Le Parti Socialiste n’a pas besoin de définir, tous les jours, une nouvelle position politique. Les grands principes, tels qu’ils ont été arrêtés il y a plus d’un siècle, demeurent d’actualité : défendre la Démocratie et la République, mettre fin aux inégalités entre les hommes et entre les territoires, lutter en permanence pour la Justice.

A partir de cela, il suffit de traduire ces grands principes par des actes politiques en se posant en permanence des questions simples.

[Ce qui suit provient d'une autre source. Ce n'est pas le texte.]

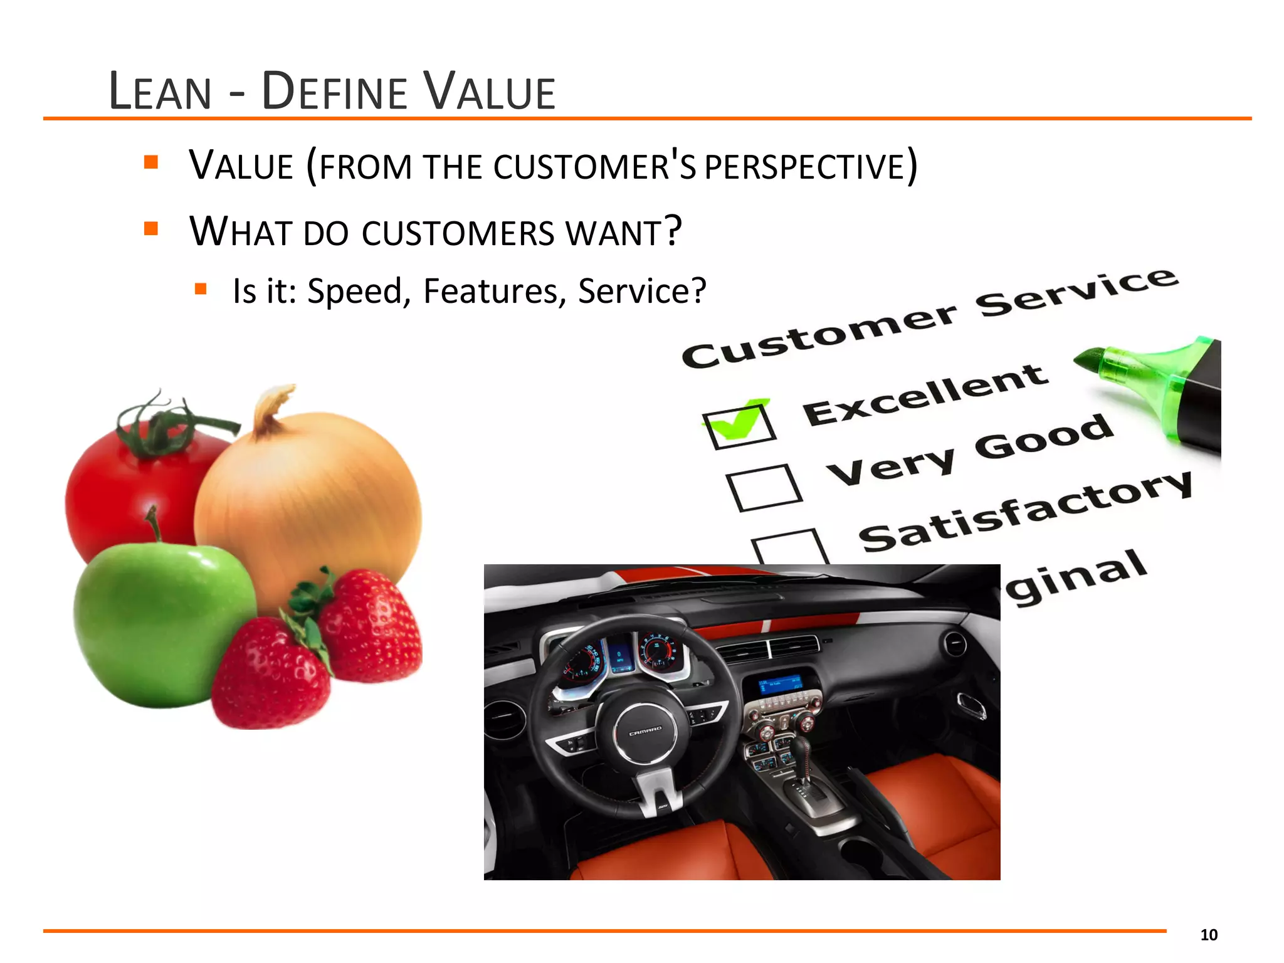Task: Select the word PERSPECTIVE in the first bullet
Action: pyautogui.click(x=804, y=167)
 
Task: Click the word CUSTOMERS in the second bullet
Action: pyautogui.click(x=458, y=233)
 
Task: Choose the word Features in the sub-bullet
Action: pyautogui.click(x=494, y=292)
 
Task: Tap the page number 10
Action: pyautogui.click(x=1208, y=935)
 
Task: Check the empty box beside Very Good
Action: pyautogui.click(x=764, y=488)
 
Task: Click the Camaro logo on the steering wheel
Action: pyautogui.click(x=645, y=729)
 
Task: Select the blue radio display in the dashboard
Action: pyautogui.click(x=779, y=683)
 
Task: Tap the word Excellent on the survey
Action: pyautogui.click(x=925, y=395)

Ces actes répondent-ils aux attentes des citoyens ? Est-il possible de les mettre en œuvre compte tenu du contexte ? Une autre politique est-elle envisageable compte tenu des contraintes économiques et sociales du moment ?

C’est à partir des réponses à ces questions que le gouvernement de Manuel Valls a engagé les mesures que l’on connait, qui font débat dans l’opinion mais que j’approuve parce qu’il n’y en a pas d’autres possibles.

Ces mesures ne sont que la traduction de la ligne politique du Parti Socialiste.

J’entends bien les réactions d’un « quarteron de députés socialistes », comme aurait dit le Général de Gaulle.

Cependant, je ne les entends pas proposer des mesures réalistes pour sortir la France de la crise, relancer la croissance et résoudre le problème de l’emploi.

Alors, quand on n’est pas capable de suggérer une alternative crédible, comme le disait un ministre de François Mitterrand, « quand on n’est pas content, on ferme sa gueule ou on démissionne ».

Comme je ne souhaite pas qu’ils démissionnent, se serait fragiliser la majorité, je leur demande de respecter la ligne fixée par le Président de la République.

Le Parti, ses responsables, doivent veiller à ce que cela soit effectif.

lundi 14 avril 2014

Souvenir et révolte

La situation tendue en Ukraine et les risques d’affrontements avec la Russie, l’élection présidentielle en Algérie, la manifestation contre l’austérité, samedi, organisée par ce que les médias dénomment la gauche de la gauche, la course cycliste Paris-Roubaix, tels sont les sujets qui ont alimenté l’actualité au cours de ce week-end.

Il en est un dont on n’a pas parlé au plan national mais qui me semble le plus important : hier a été commémoré le 70ème anniversaire du massacre d’Ascq.

C’était le samedi soir, veille des Rameaux de l’année 1944. Quatre vingt six hommes de tous âges, le plus jeune avait 16 ans, ont été massacrés par les nazis qui fuyaient devant les armées de libération.

Samedi soir, quatre vingt six enfants, chacun porteur d’une torche, ont encadré le défilé des très nombreux participants à cette marche du souvenir. L’itinéraire emprunté était celui suivi par les personnes arrêtées arbitrairement puis fusillées sans appel.

L’émotion est très forte quand on rappelle, là où ils ont été abattus, les noms des victimes, leur âge et que leur portrait est projeté sur le monument dans la nuit.

Les assassins, les criminels, les massacreurs n’étaient que les exécutants d’une idéologie qui a plongé l’Europe et le Monde dans la barbarie extrême.

Le lendemain, hier, une nouvelle marche solennelle a conduit les participants jusqu’au cimetière où sont inhumées les victimes de cet assassinat collectif. Là encore, comment ne pas ressentir une intense émotion et un sentiment de grande injustice en se recueillant devant ces quatre vingt six tombes.

Mais ce qui fait naître encore plus la colère, c’est de savoir qu’en 2014, des hommes et des femmes viennent d’être élus dans les conseils municipaux alors qu’ils sont porteurs de la même idéologie qui a mis le monde à feu et à sang il y a quelques décennies.

Oui, il faut le rappeler sans cesse, l’extrême droite en France avance masquée. Elle veut faire croire qu’elle s’inscrit dans la République alors qu’elle préconise la haine et le rejet de l’autre au prétexte de sa différence.

Le combat contre cette extrême-droite doit être amplifié. Il faut convaincre nos concitoyens de la malfaisance de l'idéologie raciste et xénophobe colportée. Il faut aussi démontrer l'impossibilité de la mise en œuvre des mesures économiques et sociales proposées.

C'est l'objectif que doivent se fixer tous les Républicains.